Task prompt: Format the material from the line containing "Given: Focus the" through the line containing "Looking at the screenshot, I should 1052,151." as a two-column CSV with the headers instruction and response. Put each text and its answer in its own quoted field with line breaks replaced by spaces, and leave the pictures out.

Material shown:
'''

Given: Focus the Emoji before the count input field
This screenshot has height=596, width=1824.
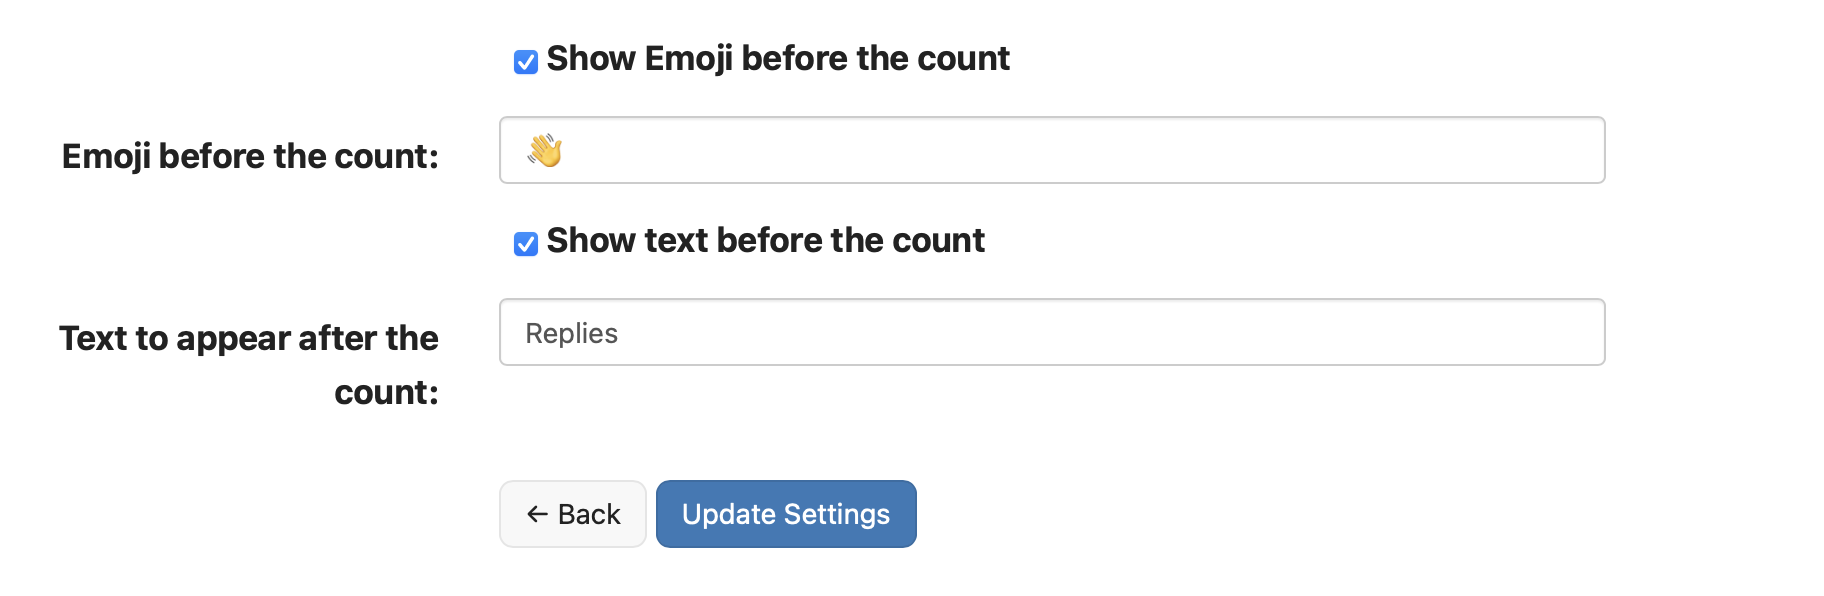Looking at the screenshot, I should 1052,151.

'''
'''

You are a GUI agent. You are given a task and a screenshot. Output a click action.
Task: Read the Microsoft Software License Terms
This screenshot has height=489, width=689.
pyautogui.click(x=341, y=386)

'''
'''

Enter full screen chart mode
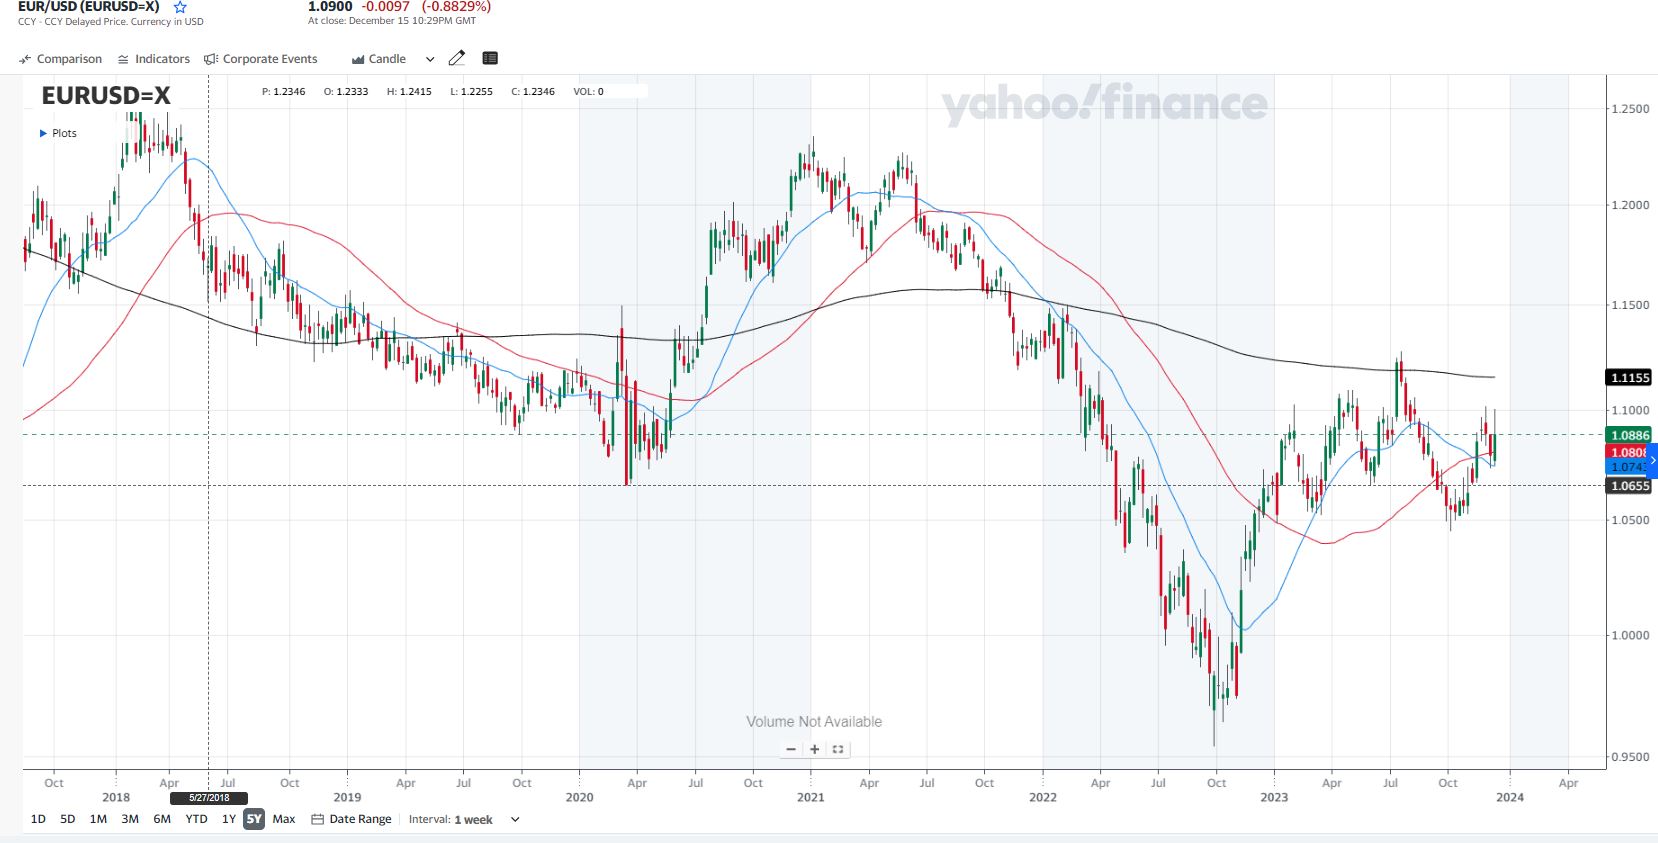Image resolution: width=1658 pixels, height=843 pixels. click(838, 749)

'''

Exercise output:
instruction,response
"Given: Focus the Emoji before the count input field This screenshot has height=596, width=1824.","Looking at the screenshot, I should 1052,151."